In his 1958 essay, “I, Pencil,” Leonard Read took up the voice of a self-reflective pencil to tell a fictional tale that illuminated the nonfictional marvels of mundane economic cooperation.
The essay went on to influence the hearts and minds of many, thanks in part to Read’s insightful mind, but also to his chosen medium: the story.
“You may wonder why I should write a genealogy,” the pencil says. “Well, to begin with, my story is interesting. And, next, I am a mystery—more so than a tree or a sunset or even a flash of lightning…I, Pencil, simple though I appear to be, merit your wonder and awe, a claim I shall attempt to prove.”
By the end, our imaginations are indeed filled with wonder and awe—a feat that, lest we forget, is accomplished by a talking pencil. This is the power of story.
In a recent essayfor the American Institute for Economic Research, economist Donald Boudreaux wonders how economists might continue in these footsteps: using stories to frame new ideas and arguments and pioneer new discoveries in what can often be a stoic science focused narrowly on charts, equations, and convoluted analysis.
“Different economists pursuing different investigations will find different methods most useful,” Boudreaux explains. “A paper filled with equations is sometimes appropriate—but not always… Although verbal stories have nothing of the appearance of Science, they are a legitimate and scientific method of gaining—and of sharing—understanding. In fact, for some purposes, verbal stories are by far the method that works best.”
Using Read’s essay as an example, Boudreaux notes how the traditional economist’s more typical tools would fail to communicate the basic themes with the same levels of color and clarity. But such tools wouldn’t just fall short in highlighting the economic realities; they’d also fall short in demonstrating the broader philosophical implications:
In unassuming prose, Read revealed the surprising though indisputable truth that the amount of knowledge necessary to make an ordinary commercial-grade pencil is inconceivably greater than is the amount of knowledge that can be comprehended by a single individual or by a committee of even the most genius of individuals. (In 1776, Adam Smith told a similar, although much shorter, story about an ordinary woolen coat.)

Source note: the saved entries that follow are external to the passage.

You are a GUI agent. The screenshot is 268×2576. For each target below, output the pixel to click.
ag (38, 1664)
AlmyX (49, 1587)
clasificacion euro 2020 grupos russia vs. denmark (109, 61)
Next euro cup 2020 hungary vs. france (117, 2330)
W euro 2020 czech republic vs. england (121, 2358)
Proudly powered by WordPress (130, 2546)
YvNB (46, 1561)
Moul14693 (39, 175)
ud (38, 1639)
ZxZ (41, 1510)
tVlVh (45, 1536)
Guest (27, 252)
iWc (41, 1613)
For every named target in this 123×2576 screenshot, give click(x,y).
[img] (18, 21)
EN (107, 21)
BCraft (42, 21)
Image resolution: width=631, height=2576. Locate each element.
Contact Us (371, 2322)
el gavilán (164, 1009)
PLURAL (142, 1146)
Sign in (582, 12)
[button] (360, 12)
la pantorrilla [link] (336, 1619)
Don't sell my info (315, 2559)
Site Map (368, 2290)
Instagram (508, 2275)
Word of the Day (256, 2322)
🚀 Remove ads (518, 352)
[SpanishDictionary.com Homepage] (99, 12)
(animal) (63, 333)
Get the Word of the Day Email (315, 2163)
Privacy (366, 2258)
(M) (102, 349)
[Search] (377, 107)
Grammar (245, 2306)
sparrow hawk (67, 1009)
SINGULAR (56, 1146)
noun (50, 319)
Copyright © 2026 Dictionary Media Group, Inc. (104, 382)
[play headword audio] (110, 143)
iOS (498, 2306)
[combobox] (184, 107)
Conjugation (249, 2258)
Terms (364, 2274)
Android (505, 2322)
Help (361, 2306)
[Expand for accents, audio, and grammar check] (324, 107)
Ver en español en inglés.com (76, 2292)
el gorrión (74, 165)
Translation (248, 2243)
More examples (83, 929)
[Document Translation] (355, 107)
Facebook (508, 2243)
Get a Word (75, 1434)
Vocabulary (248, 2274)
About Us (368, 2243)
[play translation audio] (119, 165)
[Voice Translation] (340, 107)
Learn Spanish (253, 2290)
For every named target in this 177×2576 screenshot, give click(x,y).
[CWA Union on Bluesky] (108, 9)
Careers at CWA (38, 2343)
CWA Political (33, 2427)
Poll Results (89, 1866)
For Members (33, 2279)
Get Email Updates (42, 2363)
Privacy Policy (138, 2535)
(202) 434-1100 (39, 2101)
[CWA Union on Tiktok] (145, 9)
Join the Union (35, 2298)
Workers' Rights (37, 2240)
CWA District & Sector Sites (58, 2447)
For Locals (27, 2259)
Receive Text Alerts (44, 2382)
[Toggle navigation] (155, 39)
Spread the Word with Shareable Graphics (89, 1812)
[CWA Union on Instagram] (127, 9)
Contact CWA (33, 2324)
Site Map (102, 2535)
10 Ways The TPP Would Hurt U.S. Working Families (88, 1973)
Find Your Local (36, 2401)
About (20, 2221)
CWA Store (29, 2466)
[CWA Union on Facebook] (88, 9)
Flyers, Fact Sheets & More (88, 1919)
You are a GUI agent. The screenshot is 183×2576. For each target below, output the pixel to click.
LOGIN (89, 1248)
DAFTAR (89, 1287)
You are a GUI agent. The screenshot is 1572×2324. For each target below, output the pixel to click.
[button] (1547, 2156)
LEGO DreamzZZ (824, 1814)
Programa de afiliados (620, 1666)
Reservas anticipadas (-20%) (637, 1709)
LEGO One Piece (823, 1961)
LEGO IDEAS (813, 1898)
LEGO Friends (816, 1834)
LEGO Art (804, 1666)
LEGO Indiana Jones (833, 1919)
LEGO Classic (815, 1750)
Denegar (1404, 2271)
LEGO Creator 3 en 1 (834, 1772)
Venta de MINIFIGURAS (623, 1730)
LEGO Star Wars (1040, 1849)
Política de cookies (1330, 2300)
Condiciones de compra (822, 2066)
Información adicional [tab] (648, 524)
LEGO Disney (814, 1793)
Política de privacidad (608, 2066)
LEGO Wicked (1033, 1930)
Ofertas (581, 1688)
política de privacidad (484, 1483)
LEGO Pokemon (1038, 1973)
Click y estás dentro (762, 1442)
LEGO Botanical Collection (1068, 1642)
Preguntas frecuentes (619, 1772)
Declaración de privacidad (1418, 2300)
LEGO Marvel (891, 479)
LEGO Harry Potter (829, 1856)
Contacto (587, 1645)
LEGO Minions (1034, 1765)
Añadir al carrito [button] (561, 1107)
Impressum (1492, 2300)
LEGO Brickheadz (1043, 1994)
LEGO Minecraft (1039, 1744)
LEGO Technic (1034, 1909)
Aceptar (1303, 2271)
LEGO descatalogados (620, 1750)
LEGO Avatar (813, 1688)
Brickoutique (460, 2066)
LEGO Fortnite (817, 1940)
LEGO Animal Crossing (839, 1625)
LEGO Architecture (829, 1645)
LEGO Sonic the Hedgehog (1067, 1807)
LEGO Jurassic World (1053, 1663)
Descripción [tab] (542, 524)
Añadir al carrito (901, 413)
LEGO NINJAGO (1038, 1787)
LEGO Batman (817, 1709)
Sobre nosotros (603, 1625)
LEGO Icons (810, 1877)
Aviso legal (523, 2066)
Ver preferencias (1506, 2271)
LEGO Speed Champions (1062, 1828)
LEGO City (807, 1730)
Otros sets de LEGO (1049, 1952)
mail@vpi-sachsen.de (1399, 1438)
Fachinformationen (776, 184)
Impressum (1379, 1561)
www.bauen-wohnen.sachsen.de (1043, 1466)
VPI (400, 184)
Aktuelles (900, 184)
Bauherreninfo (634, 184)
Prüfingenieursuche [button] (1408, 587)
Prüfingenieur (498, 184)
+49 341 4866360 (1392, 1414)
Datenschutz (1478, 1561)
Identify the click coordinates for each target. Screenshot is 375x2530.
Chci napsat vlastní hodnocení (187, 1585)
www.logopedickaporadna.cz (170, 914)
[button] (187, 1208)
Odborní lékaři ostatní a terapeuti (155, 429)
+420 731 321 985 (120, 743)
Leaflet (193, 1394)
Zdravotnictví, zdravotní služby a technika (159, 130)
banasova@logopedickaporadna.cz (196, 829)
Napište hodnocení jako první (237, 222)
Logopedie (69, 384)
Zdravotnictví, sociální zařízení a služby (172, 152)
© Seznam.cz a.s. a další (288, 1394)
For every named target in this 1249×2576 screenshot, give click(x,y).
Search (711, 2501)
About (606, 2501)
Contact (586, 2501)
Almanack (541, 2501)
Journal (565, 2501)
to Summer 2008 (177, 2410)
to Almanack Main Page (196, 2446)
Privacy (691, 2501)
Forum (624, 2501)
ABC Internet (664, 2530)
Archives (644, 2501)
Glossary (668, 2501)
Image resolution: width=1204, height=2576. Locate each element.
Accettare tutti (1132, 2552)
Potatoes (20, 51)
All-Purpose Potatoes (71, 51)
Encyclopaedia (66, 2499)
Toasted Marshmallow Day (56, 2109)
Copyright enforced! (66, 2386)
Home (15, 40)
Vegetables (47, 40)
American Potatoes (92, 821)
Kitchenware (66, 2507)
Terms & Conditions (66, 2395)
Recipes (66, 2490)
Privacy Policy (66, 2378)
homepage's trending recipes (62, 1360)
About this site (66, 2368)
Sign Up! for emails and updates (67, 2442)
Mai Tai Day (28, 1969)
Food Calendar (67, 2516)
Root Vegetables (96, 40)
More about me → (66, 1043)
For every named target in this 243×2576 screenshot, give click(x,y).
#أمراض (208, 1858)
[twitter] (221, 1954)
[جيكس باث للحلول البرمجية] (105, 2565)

Try to imagine conveying this truth using mostly equations. It’s difficult – actually, for me it’s impossible. A mathematician, of course, could easily scribble a series of equations that conveys to other mathematicians the understanding that the number of bits of knowledge required to make a pencil is mind-bogglingly large as well as scattered across an almost equally large number of human beings.
This mathematician might also have the tools and skills to demonstrate mathematically that when these bits of knowledge are acted upon in just the right way – and in just the right temporal sequence – that one result will be that particular combination of inputs that we call “pencils.”
But even for that small handful of people who can understand these equations, any such mathematical demonstration would, by itself, convey nothing of the marvelousness of the market processes that daily supply humanity with pencils.
We’ve seen plenty of examples of such stories before and beyond Read’s famous essay, of course, from the earlier metaphors of Adam Smith and parables of Frederic Bastiat to the present-day poetry of Russ Roberts and graphic novelization of Amity Shlaes.
Here at Acton, we also embrace the power of story—whether seen in For the Life of the World, which reimagines economic exchange through lenses of wonder, hospitality, and creative exchange, The Good Society curriculum, which uses a range of creative devices and stories to communicate economic and moral lessons, or the countless tales recounted in Poverty, Inc. and the PovertyCure series.
Boudreaux is speaking more specifically to “formal” economists and the discoveries to be made in economics as a science. But the rest of us have plenty of our own opportunities as well.
As we embrace our own roles as everyday economic actors and thinkers with an everyday economic witness, we can explore new narratives and develop new stories that help illustrate God’s beautiful design for human creativity and economic exchange. As workers, producers, and consumers, we can leverage the power of story to re-engage our hearts and minds and re-imagine the meaning that’s bound up in our everyday economic lives.
In doing so, we will introduce culture to the mysteries of what’s actually true. “Economics, when done well, is the telling of such stories,” Boudreaux concludes. “The stories told are not fantasies or fictional. They are…plausible. And they are fascinating!”